**Instruction**. Reproduce verbatim the items starting at the line that contains "Set state to Désabonné" and running through the end of the items, leaving out any pictures.

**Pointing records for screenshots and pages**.
--

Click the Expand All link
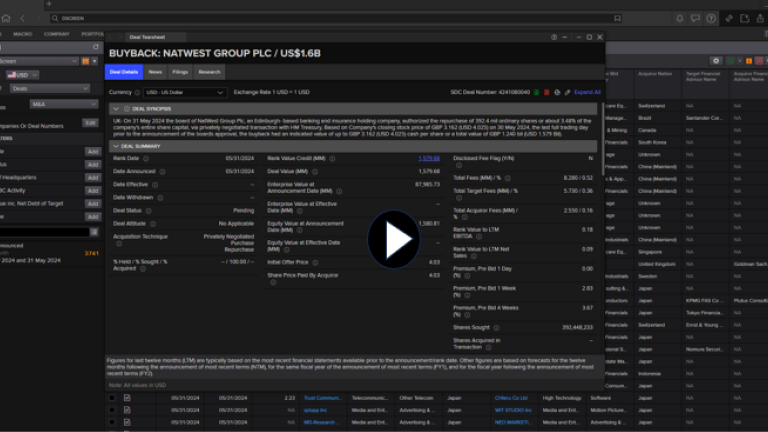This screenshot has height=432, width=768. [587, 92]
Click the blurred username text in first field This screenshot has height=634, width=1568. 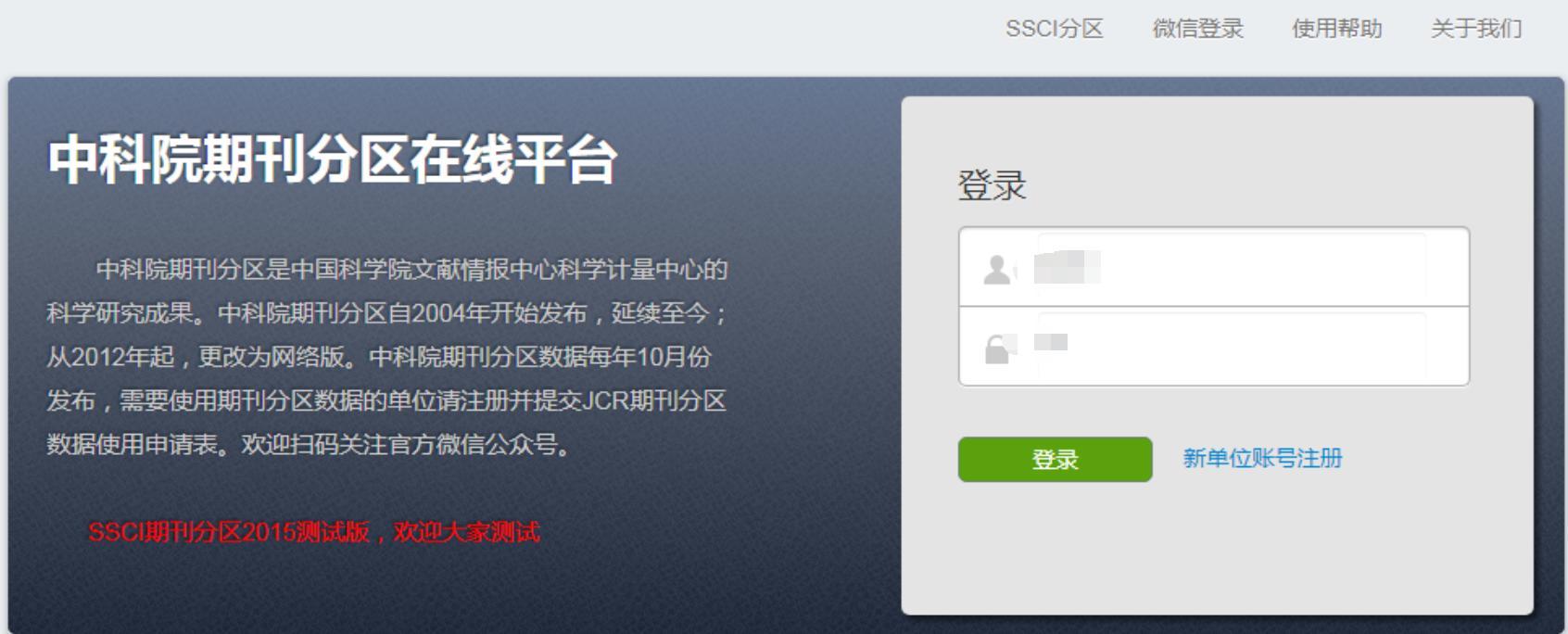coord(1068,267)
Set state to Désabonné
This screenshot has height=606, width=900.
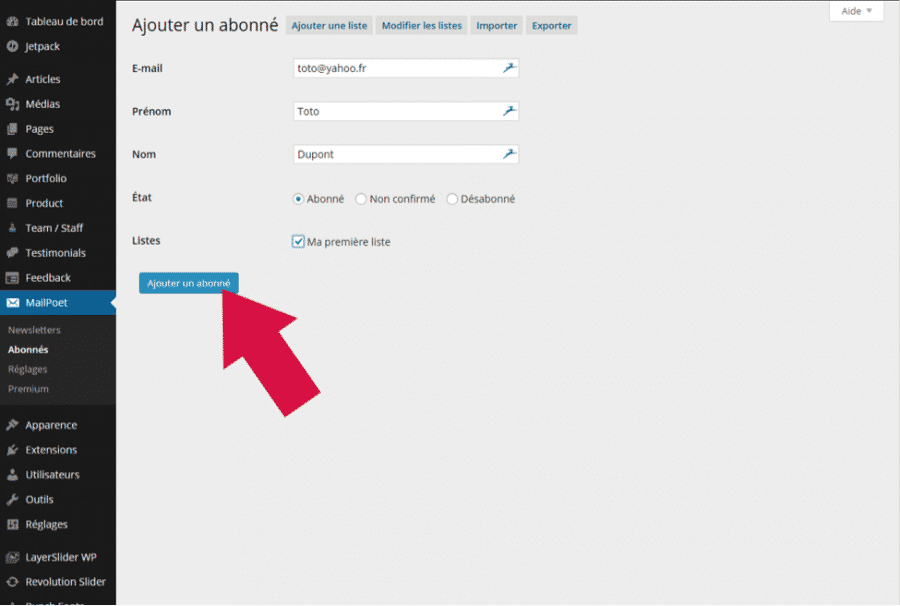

--

**Reply**.
Set state to Désabonné
This screenshot has height=606, width=900.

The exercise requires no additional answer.